__Records shown__:
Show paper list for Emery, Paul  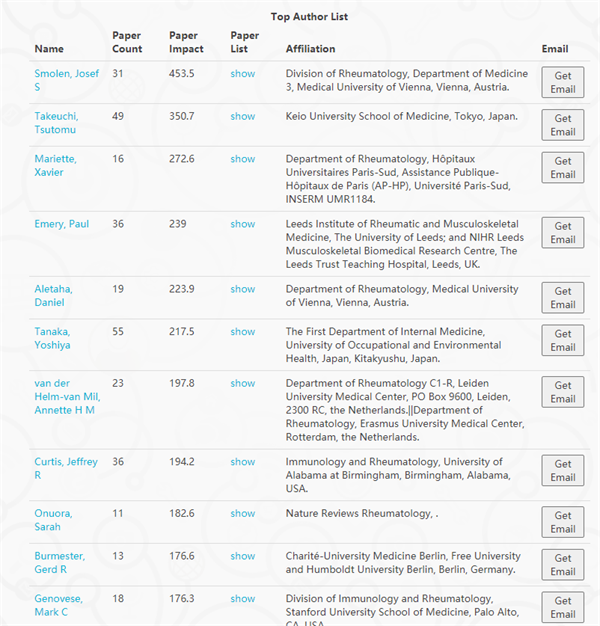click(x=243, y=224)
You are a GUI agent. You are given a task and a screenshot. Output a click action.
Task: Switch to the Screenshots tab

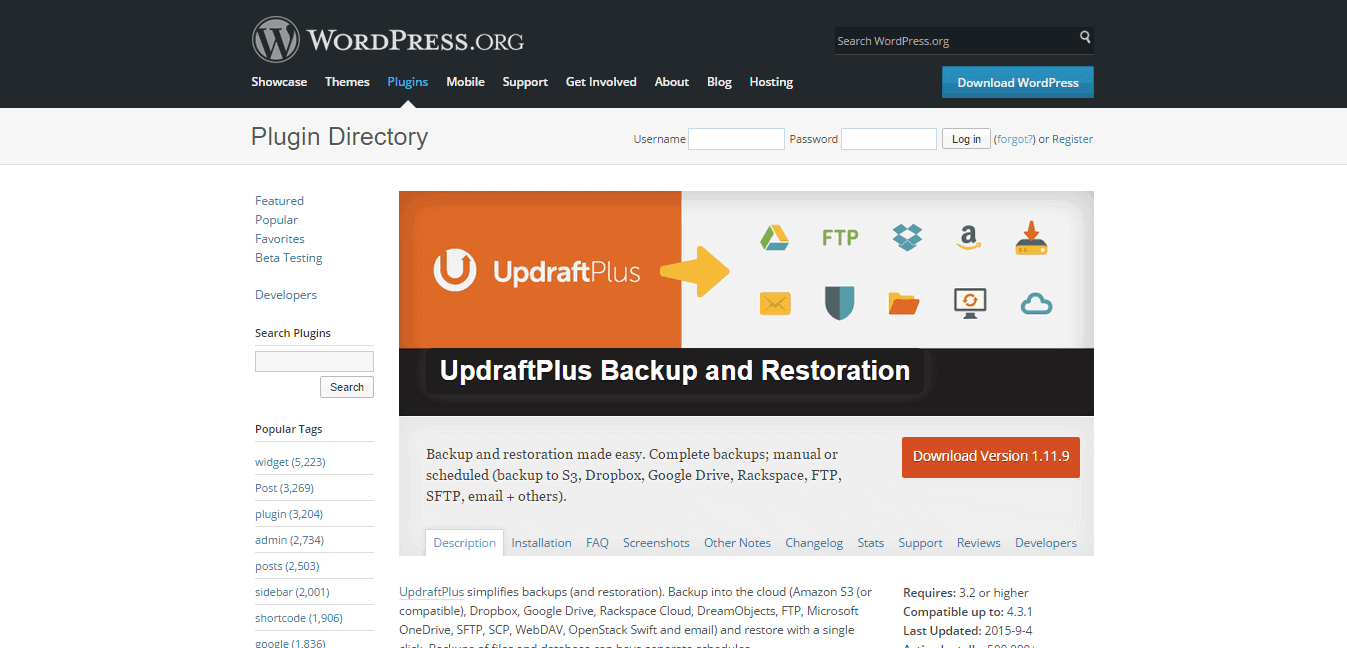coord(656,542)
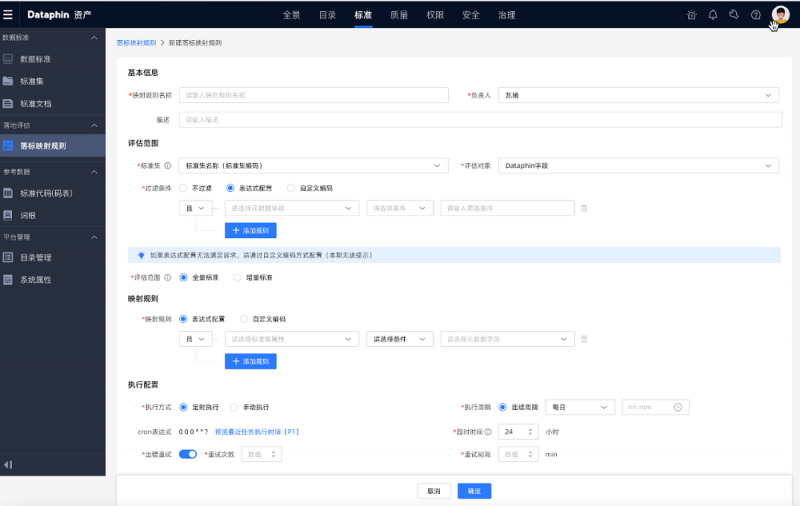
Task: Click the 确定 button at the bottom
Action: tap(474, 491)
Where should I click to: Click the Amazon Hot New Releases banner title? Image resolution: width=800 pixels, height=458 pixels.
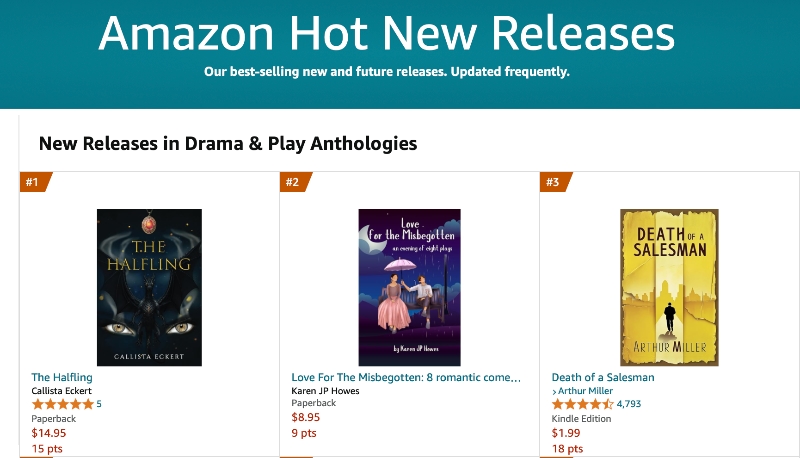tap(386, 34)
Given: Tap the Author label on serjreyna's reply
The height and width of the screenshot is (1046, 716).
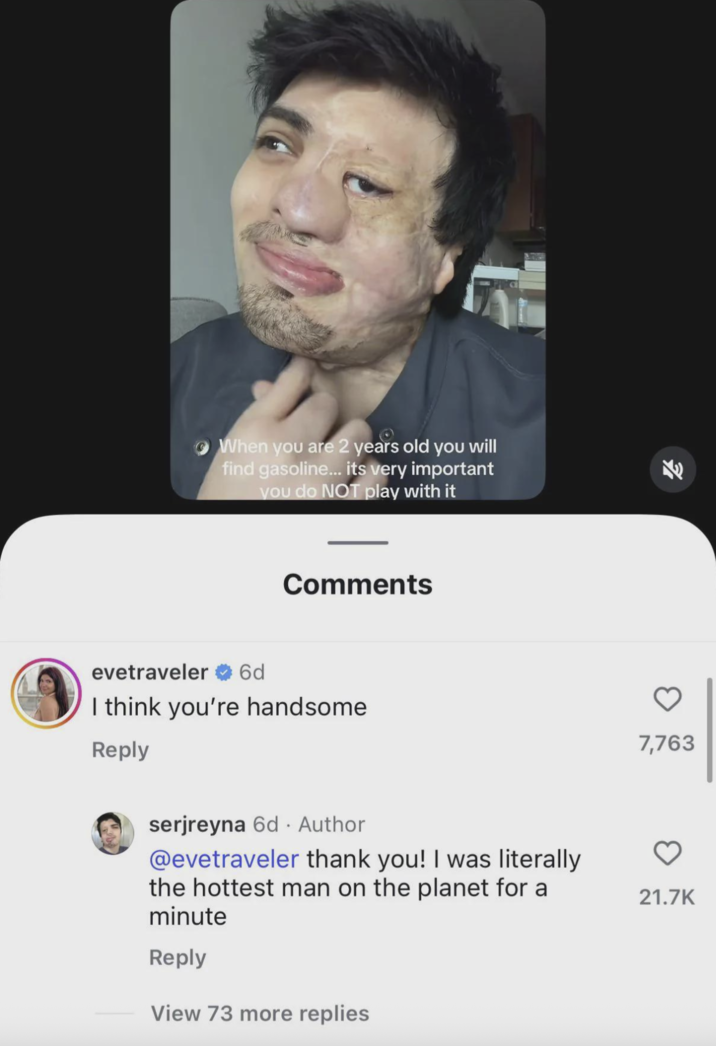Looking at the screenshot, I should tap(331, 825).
--
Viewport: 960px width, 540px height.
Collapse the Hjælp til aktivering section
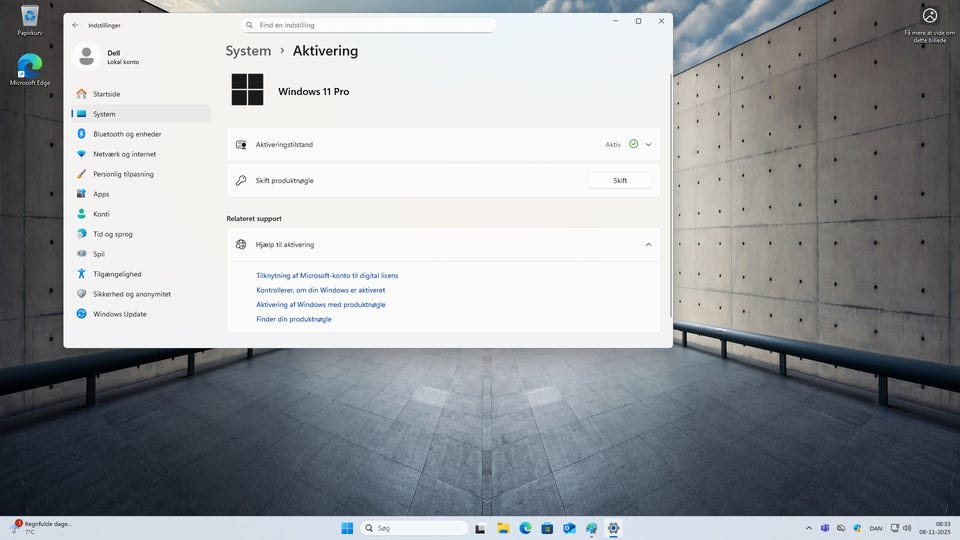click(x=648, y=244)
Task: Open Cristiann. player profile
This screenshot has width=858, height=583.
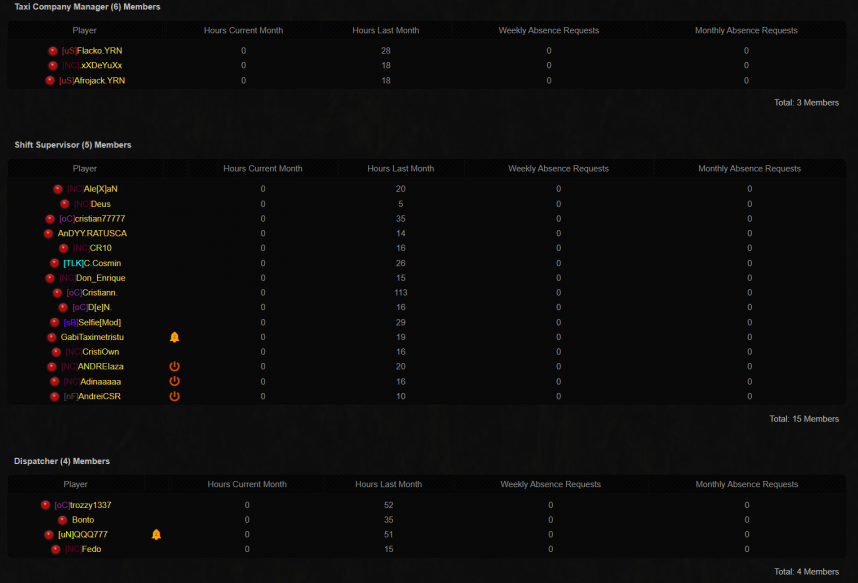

__Problem to work on__:
In the listing above, start at the line with "Task: Open Cristiann. player profile", go on through the line with "This screenshot has width=858, height=583.", and copy each of those lines exactly; leave out all the rest.

__Exercise solution__:
Task: Open Cristiann. player profile
This screenshot has width=858, height=583.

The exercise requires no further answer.